- **Aim of the task**: Among the lines of data below, reproduce only those from the one with "Close the Autenticação.Gov window" through the one with "Click the Spain", exactly as they stand, both ends included.

- **Provided records**:

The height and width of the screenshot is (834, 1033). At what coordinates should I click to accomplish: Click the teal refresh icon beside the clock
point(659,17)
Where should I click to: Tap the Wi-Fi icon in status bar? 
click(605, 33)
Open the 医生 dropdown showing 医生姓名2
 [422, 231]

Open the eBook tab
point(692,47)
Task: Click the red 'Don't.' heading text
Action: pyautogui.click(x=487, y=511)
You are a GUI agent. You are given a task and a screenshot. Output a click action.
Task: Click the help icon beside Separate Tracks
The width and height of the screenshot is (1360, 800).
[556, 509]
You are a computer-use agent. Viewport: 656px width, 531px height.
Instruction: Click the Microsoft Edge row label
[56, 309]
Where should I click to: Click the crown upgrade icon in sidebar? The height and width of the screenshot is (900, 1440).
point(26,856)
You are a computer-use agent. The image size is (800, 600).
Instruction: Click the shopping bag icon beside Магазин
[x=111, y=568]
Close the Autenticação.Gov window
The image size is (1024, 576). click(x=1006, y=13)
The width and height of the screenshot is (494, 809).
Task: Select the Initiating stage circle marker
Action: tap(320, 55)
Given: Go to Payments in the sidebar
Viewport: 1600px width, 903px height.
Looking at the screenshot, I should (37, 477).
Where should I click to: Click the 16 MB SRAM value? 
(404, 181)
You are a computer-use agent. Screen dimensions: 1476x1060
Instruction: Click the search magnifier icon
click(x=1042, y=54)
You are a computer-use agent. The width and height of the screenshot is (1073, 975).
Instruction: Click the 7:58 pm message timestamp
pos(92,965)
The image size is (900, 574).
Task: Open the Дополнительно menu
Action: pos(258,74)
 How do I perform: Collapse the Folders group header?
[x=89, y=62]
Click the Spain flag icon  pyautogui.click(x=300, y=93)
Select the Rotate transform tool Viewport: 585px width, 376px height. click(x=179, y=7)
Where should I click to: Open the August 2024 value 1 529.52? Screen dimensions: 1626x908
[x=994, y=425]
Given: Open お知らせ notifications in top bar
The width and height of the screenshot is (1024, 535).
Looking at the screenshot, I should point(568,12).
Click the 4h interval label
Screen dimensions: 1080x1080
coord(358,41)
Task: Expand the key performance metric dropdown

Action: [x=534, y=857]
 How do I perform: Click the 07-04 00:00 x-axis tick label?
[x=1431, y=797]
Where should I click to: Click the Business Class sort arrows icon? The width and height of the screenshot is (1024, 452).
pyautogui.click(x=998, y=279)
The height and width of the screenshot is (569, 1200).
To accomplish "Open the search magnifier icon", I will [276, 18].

- **Result**:
Close the Autenticação.Gov window
The image size is (1024, 576). click(x=1006, y=13)
The width and height of the screenshot is (494, 809).
Task: Select the Initiating stage circle marker
Action: tap(320, 55)
Given: Go to Payments in the sidebar
Viewport: 1600px width, 903px height.
Looking at the screenshot, I should (37, 477).
Where should I click to: Click the 16 MB SRAM value? 
(404, 181)
You are a computer-use agent. Screen dimensions: 1476x1060
Instruction: Click the search magnifier icon
click(x=1042, y=54)
You are a computer-use agent. The width and height of the screenshot is (1073, 975).
Instruction: Click the 7:58 pm message timestamp
pos(92,965)
The image size is (900, 574).
Task: Open the Дополнительно menu
Action: pos(258,74)
 How do I perform: Collapse the Folders group header?
[x=89, y=62]
Click the Spain flag icon  pyautogui.click(x=300, y=93)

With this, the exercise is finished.